* _AIM OF THE EXERCISE_: From the material below, retype exactly the lines that begin at the line with "Instruction: Click the" and end after the line with "Open the 文件 menu"; pictures stay out of the copy.

· · · · ·

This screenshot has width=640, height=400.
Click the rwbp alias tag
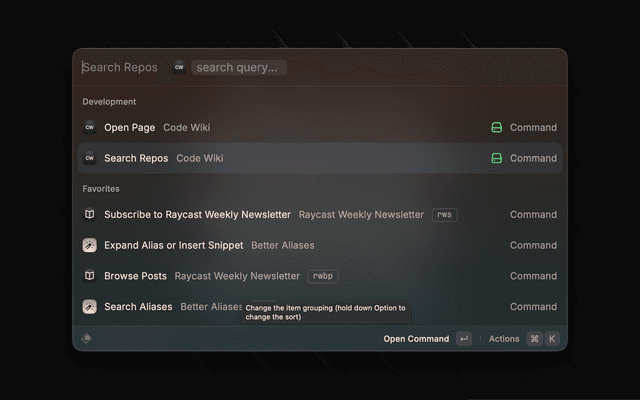click(322, 276)
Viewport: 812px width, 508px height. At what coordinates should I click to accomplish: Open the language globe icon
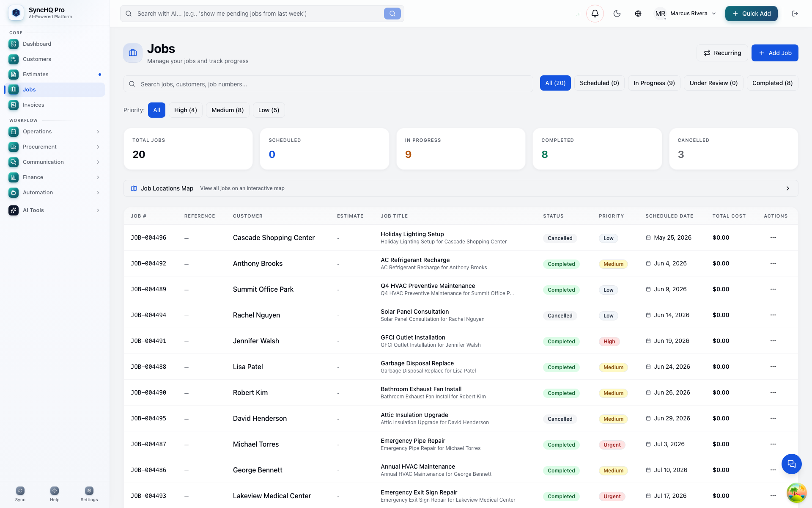tap(638, 14)

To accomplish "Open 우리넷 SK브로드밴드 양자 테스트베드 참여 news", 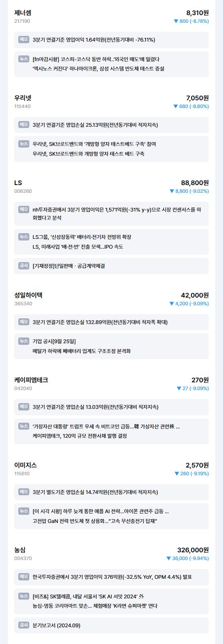I will tap(94, 144).
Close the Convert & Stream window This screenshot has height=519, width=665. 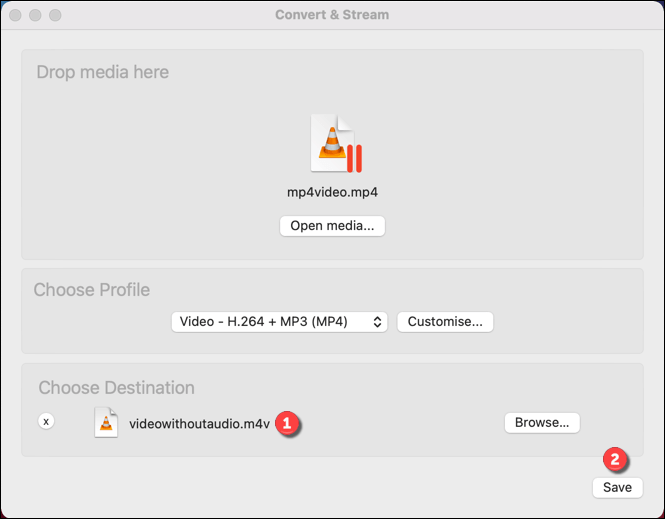pyautogui.click(x=17, y=16)
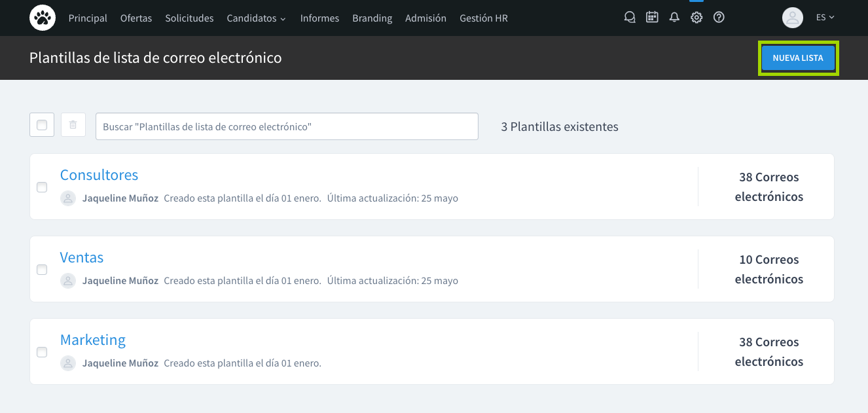This screenshot has height=413, width=868.
Task: Expand the Candidatos dropdown menu
Action: (256, 18)
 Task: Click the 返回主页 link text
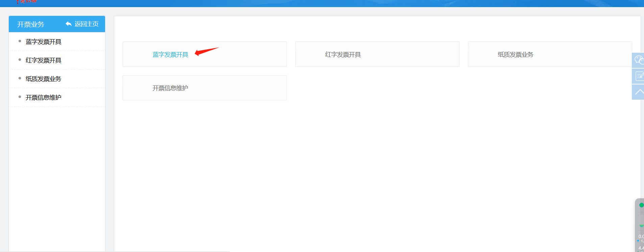click(86, 24)
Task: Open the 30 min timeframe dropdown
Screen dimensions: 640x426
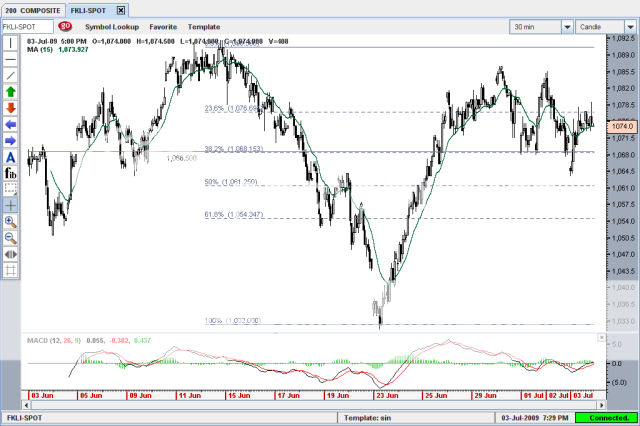Action: tap(567, 26)
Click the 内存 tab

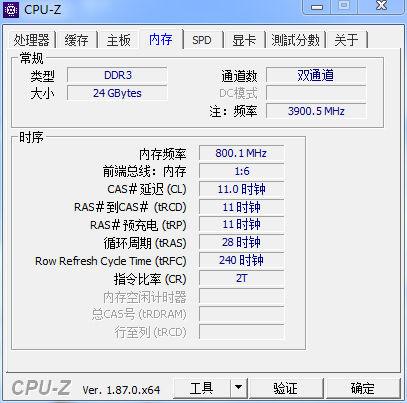point(161,39)
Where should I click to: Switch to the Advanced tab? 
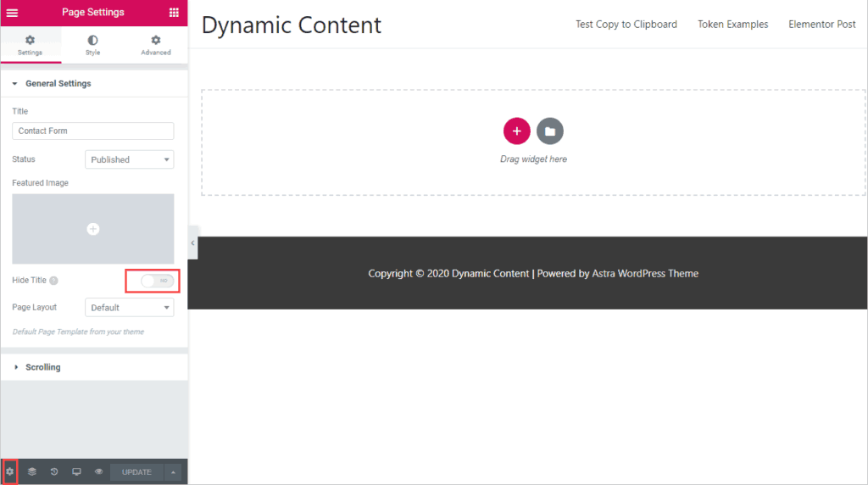click(x=156, y=45)
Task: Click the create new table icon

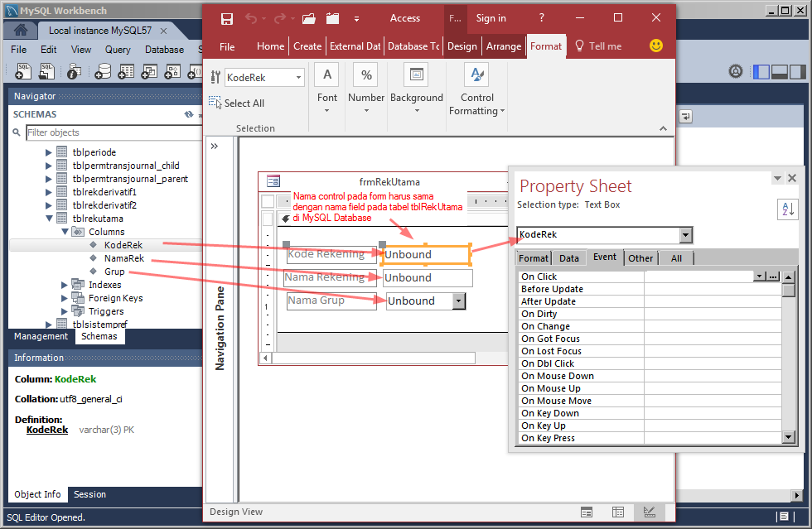Action: pyautogui.click(x=126, y=72)
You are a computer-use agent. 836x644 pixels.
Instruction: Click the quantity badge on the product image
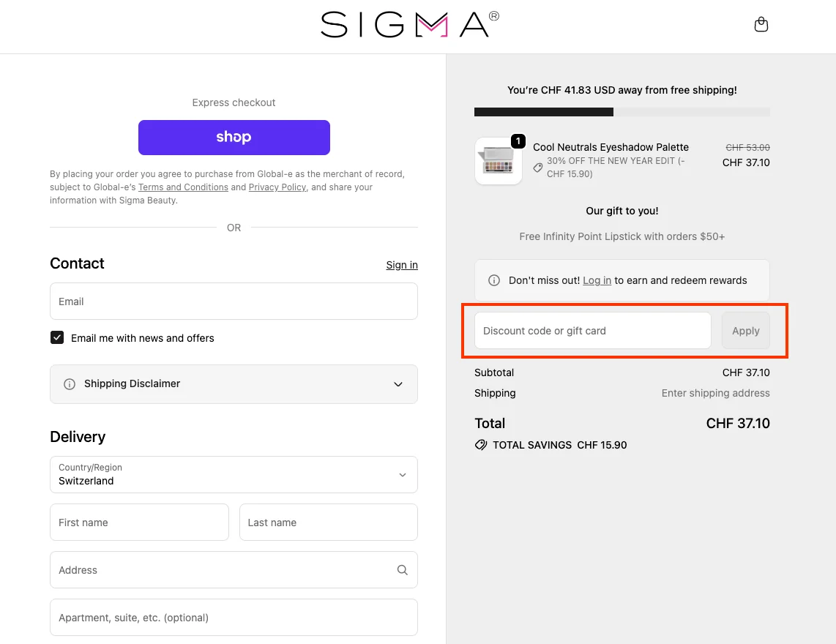519,141
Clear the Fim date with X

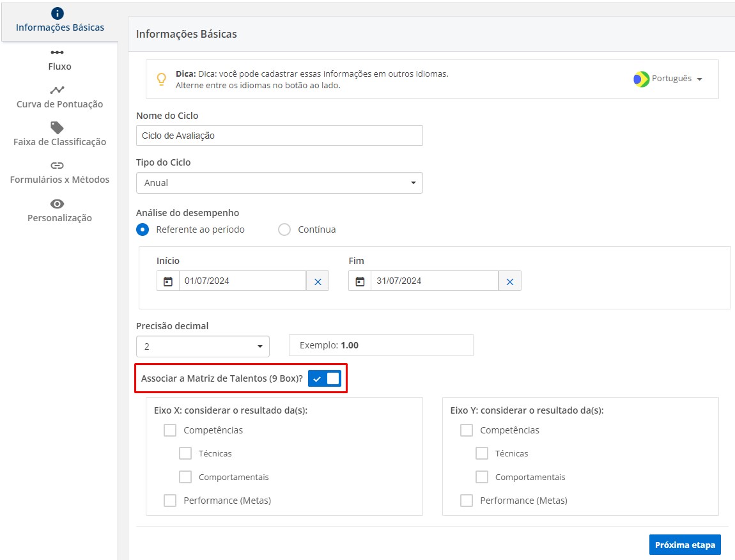509,281
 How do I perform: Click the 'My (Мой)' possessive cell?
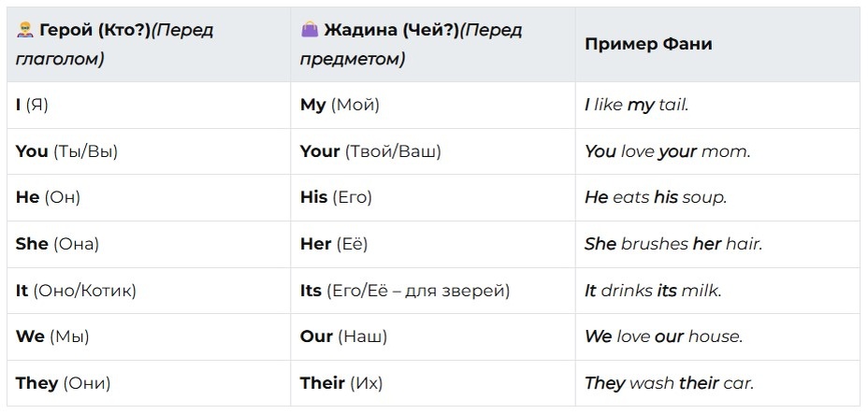(433, 105)
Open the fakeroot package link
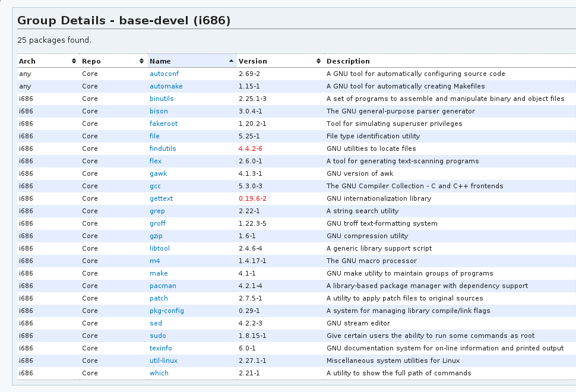Viewport: 576px width, 392px height. (163, 124)
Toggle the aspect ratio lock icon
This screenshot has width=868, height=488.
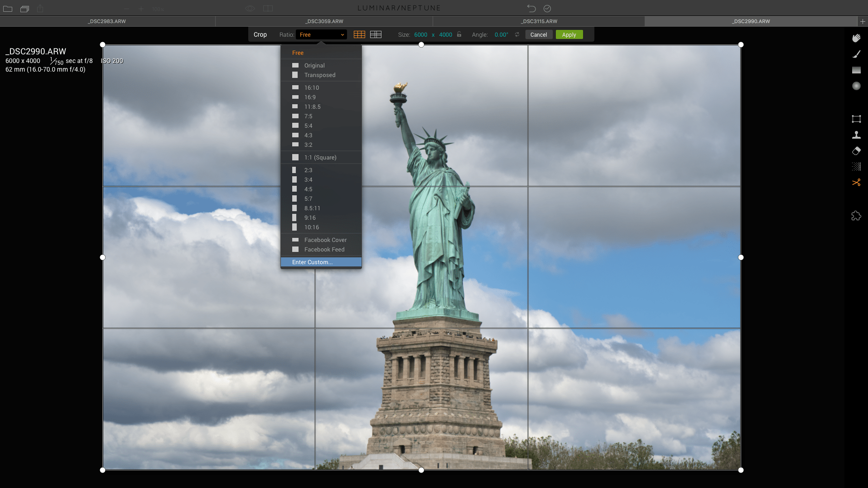(x=459, y=34)
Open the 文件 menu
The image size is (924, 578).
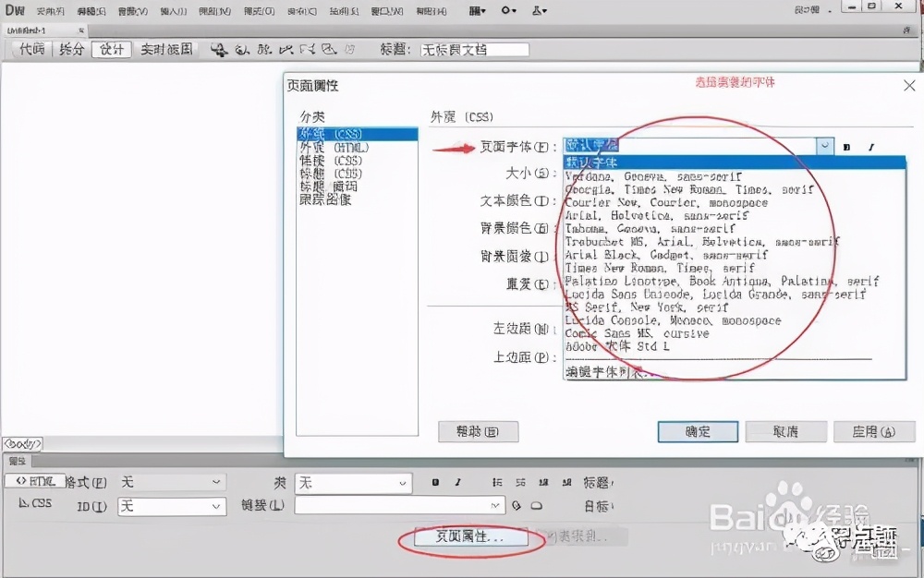pyautogui.click(x=49, y=11)
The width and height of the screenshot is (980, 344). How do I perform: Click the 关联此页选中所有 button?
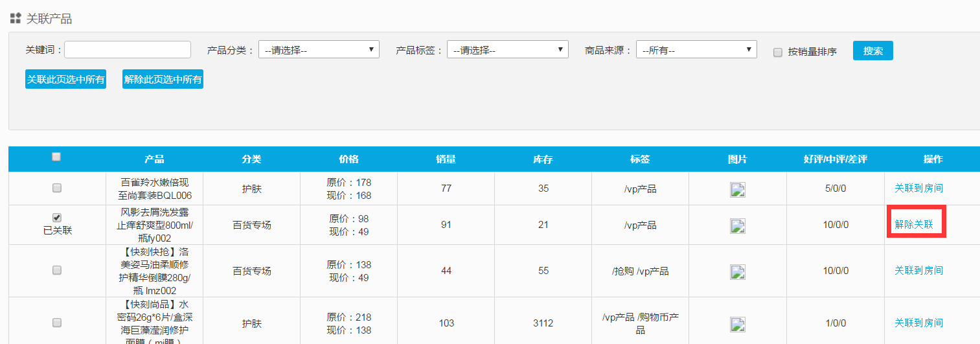[65, 80]
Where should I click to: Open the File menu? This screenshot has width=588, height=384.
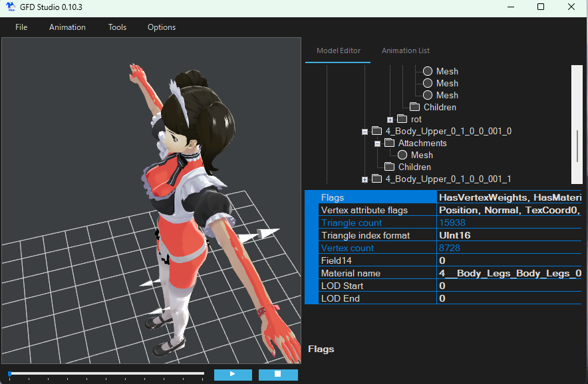[21, 27]
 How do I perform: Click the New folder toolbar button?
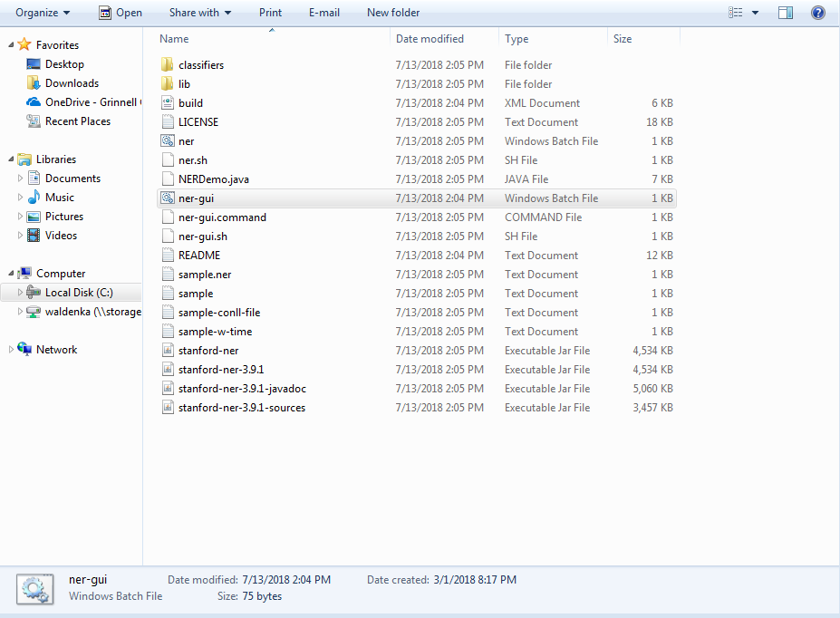click(x=393, y=13)
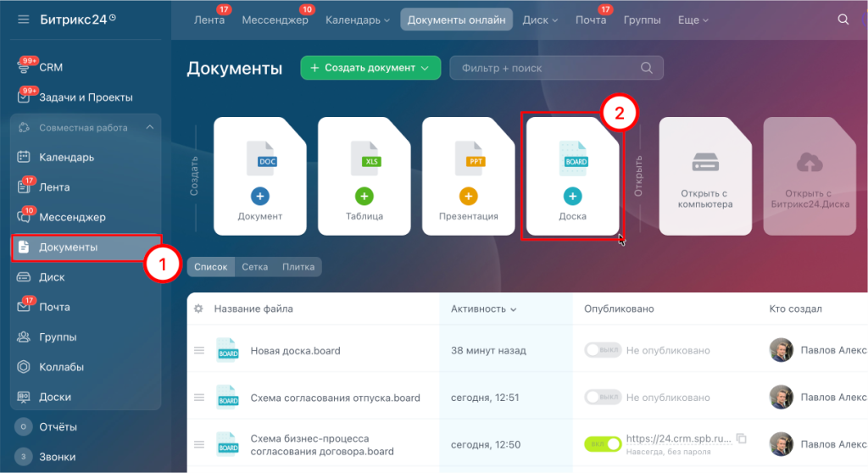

· · · · ·

* _ANSWER TO THE PROBLEM_:
Instruction: Click the quantity badge on the product image
519,141
Clear the Fim date with X

509,281
 How do I perform: Click the 'My (Мой)' possessive cell?
(433, 105)
Open the fakeroot package link
Viewport: 576px width, 392px height. (163, 124)
Toggle the aspect ratio lock icon
This screenshot has width=868, height=488.
(x=459, y=34)
Open the 文件 menu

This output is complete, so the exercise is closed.